═══ Recorded data

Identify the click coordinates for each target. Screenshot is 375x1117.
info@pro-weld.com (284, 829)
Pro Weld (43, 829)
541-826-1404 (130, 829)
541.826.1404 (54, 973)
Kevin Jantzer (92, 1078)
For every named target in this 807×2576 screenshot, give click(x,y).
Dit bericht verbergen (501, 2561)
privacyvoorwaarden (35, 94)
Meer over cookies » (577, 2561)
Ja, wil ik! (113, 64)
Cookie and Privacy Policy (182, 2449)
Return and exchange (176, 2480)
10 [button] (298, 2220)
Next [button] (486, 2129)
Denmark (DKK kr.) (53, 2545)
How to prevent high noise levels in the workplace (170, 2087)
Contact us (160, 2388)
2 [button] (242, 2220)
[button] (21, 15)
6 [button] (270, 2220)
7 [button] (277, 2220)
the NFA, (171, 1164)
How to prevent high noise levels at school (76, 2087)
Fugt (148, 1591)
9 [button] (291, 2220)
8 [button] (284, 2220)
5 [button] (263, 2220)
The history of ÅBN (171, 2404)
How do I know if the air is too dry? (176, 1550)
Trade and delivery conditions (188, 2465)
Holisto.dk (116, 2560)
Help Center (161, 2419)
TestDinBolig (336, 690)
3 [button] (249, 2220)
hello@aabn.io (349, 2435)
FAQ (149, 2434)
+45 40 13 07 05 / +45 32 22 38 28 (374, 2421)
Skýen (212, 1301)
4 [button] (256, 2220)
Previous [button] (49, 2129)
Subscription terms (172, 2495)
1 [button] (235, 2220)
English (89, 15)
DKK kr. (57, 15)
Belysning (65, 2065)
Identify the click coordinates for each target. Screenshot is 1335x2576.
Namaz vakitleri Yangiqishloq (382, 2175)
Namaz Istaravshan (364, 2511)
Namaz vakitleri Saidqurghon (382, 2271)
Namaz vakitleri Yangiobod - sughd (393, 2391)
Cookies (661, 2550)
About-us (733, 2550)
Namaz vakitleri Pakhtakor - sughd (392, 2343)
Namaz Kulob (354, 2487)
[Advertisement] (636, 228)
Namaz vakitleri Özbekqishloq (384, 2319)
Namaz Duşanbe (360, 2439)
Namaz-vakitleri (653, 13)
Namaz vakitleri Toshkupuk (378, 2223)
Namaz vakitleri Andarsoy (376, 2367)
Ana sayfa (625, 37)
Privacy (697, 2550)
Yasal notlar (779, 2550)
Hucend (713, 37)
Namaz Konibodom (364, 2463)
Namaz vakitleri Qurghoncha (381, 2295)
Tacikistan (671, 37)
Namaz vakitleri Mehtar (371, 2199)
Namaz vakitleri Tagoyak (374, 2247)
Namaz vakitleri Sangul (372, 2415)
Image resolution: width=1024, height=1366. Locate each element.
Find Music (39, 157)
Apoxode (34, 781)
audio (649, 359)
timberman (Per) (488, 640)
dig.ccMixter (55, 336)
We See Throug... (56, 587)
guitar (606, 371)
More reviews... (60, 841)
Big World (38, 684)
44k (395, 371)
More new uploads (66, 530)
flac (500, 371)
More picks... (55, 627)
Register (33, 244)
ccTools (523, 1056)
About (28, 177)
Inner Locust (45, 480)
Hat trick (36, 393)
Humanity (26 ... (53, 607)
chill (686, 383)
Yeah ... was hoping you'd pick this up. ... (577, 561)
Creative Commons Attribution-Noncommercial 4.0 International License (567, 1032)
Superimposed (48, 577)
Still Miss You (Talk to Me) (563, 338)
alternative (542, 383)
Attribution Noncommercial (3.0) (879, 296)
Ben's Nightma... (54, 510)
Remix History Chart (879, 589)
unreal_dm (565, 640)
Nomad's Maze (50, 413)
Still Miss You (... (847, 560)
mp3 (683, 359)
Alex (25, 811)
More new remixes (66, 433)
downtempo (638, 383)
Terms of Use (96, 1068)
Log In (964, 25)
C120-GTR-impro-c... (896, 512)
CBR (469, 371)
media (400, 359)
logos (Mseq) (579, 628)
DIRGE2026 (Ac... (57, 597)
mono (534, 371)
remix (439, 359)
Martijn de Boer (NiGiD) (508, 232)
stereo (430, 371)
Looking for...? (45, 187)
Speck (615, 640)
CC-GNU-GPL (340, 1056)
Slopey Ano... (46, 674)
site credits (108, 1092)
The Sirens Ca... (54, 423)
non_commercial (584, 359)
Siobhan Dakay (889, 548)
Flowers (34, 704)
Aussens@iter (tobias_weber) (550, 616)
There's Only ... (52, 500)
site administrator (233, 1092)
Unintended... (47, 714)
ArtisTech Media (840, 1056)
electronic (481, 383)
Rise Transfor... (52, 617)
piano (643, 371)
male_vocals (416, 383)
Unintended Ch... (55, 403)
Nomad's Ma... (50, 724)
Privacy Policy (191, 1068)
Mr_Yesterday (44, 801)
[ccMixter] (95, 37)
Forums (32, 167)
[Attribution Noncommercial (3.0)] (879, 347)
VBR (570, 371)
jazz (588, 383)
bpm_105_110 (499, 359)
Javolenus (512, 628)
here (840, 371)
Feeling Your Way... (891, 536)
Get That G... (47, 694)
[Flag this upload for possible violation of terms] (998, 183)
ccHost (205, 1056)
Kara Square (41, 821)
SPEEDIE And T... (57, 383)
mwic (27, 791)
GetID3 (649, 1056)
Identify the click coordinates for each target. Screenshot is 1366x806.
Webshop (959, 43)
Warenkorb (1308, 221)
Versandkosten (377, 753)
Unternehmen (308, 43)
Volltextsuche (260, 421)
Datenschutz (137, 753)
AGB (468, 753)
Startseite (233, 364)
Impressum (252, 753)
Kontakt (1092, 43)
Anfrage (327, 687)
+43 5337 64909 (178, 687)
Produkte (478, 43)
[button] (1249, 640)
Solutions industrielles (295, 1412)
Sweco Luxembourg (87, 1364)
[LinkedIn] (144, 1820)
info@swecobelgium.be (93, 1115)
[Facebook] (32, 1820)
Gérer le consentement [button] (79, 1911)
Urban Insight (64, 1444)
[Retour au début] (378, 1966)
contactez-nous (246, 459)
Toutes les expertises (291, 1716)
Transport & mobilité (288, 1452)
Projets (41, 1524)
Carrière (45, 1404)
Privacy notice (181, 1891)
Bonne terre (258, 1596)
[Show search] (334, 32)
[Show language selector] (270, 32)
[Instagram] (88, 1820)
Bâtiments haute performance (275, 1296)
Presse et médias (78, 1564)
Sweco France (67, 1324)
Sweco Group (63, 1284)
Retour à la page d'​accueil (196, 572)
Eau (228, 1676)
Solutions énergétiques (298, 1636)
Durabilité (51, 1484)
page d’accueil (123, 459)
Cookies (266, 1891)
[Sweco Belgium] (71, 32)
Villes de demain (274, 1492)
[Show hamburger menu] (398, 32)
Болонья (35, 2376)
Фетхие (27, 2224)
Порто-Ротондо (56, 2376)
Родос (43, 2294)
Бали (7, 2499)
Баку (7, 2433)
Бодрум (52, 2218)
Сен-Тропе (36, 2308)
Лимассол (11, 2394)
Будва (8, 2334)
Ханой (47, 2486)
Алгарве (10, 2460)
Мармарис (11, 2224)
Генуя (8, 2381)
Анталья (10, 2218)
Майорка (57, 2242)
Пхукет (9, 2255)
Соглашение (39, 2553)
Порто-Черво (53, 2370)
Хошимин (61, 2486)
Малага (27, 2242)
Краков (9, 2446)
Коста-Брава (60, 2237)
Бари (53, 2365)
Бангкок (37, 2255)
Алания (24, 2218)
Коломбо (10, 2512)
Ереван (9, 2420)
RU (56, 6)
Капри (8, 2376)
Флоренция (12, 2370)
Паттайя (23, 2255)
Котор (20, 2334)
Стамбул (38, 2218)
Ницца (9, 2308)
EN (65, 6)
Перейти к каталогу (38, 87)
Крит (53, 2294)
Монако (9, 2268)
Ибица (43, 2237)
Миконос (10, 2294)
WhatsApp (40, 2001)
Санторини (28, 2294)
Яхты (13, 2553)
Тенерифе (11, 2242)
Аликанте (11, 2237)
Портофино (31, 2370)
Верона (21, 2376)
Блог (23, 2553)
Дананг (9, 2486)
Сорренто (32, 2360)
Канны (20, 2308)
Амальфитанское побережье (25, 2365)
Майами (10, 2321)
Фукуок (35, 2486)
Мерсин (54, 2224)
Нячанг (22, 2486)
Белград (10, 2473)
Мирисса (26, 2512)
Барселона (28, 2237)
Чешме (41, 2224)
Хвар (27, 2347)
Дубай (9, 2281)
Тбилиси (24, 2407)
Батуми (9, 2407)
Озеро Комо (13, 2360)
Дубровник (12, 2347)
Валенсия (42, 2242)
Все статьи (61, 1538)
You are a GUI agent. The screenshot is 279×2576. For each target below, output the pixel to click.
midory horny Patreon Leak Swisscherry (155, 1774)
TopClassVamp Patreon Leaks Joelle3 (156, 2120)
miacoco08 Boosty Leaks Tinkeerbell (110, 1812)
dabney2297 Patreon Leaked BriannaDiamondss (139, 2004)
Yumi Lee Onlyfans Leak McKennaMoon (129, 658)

══════

> [Task details] Would you please repeat exactly the lines above, starting at the line with "Сорренто (32, 2360)" and stopping at the line with "TopClassVamp Patreon Leaks", both included?

> [Output of the exercise]
Сорренто (32, 2360)
Канны (20, 2308)
Амальфитанское побережье (25, 2365)
Майами (10, 2321)
Фукуок (35, 2486)
Мерсин (54, 2224)
Нячанг (22, 2486)
Белград (10, 2473)
Мирисса (26, 2512)
Барселона (28, 2237)
Чешме (41, 2224)
Хвар (27, 2347)
Дубай (9, 2281)
Тбилиси (24, 2407)
Батуми (9, 2407)
Озеро Комо (13, 2360)
Дубровник (12, 2347)
Валенсия (42, 2242)
Все статьи (61, 1538)
You are a GUI agent. The screenshot is 279×2576. For each target below, output the pixel to click.
midory horny Patreon Leak Swisscherry (155, 1774)
TopClassVamp Patreon Leaks Joelle3 (156, 2120)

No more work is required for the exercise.